Chapitre 20 | 2

Musique proposée : Song For The Broken - Take The Day. (En média).


Il est dix-huit heures quand je pousse la porte d'entrée de la maison des Hutchins. Exténué, je retire mon trench-coat d'un geste las, mais me stoppe instantanément lorsqu'un éclat de voix retentit.

— West, attends ! s'exclame Gale d'un ton rauque, alors que des bruits de pas lourds et rapides se rapprochent.

L'air furibond, West passe devant moi sans me voir, Gale sur ses talons. Impuissant face au désespoir qui dégouline du visage de l'homme que j'aime, je n'arrive à réagir que lorsque son meilleur ami croise ma route. Le retenant alors par le bras, je l'arrête dans sa course folle pour l'obliger à me rejoindre. L'inquiétude qui suinte du barman déteint violemment sur mon moral et une angoisse profonde s'infiltre dans mes veines fatiguées.
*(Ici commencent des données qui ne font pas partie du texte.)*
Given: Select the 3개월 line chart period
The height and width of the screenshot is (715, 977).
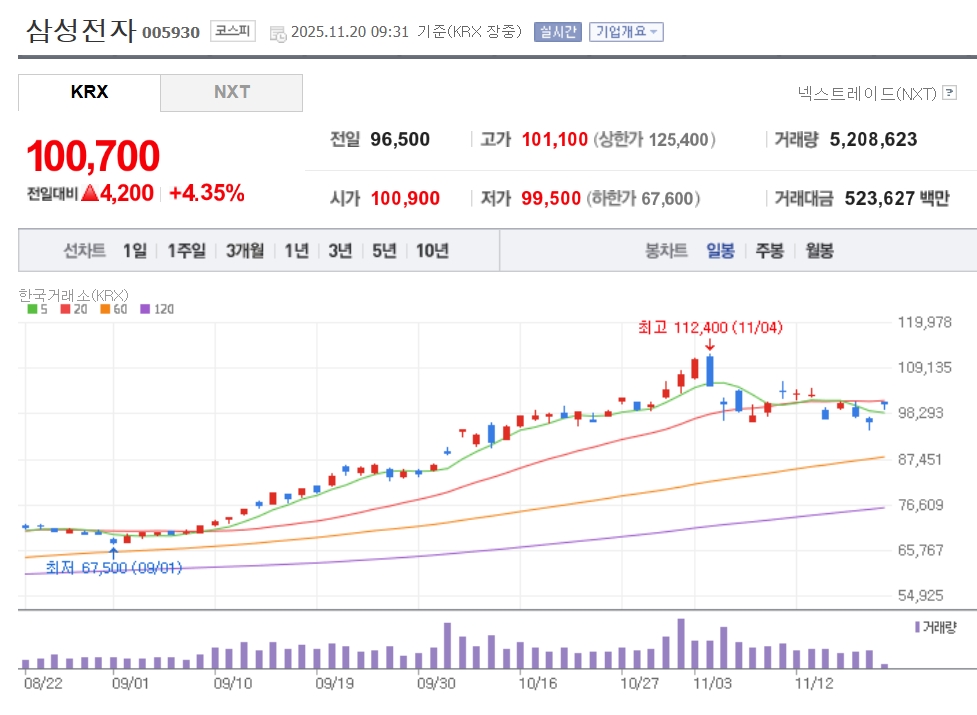Looking at the screenshot, I should tap(245, 250).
— Qu'est-ce qu'il se passe ?

La baie vitrée de la cuisine claque, nous faisant sursauter tous les deux et un silence s'installe entre nous. Gale paraît paralysé par mon interrogation, comme s'il réalisait tout juste ce qui était en train de se dérouler sous ses yeux. Un peu dans le vague, il me tend un morceau de papier chiffonné que je m'empresse d'analyser, mais à la seconde où mes prunelles se posent sur le cliché rectangulaire, tout mon corps se fige. Mon manteau s'écrase sur le sol en même temps que la feuille froissée et je me lance à la poursuite de mon binôme sans un regard de plus pour son meilleur ami. Cette horrible photo s'allume dans mon esprit à chaque fois que je cligne des yeux, forçant mes émotions à s'agiter dans ma cage-thoracique. Debout dans une salle obscure, les traits marqués par la peur et rougis par les larmes, Spencer tenait un journal daté d'aujourd'hui en suppliant l'objectif du regard. La gorge presque maintenue par une lame cruelle et aiguisée, le garçonnet effrayé m'a immédiatement rappelé le passé de West. L'enfant châtain a bien vite pris la place du petit blondinet et j'ai tout de suite su. J'ai compris pourquoi cette image a été le déclic qui a fait flancher West.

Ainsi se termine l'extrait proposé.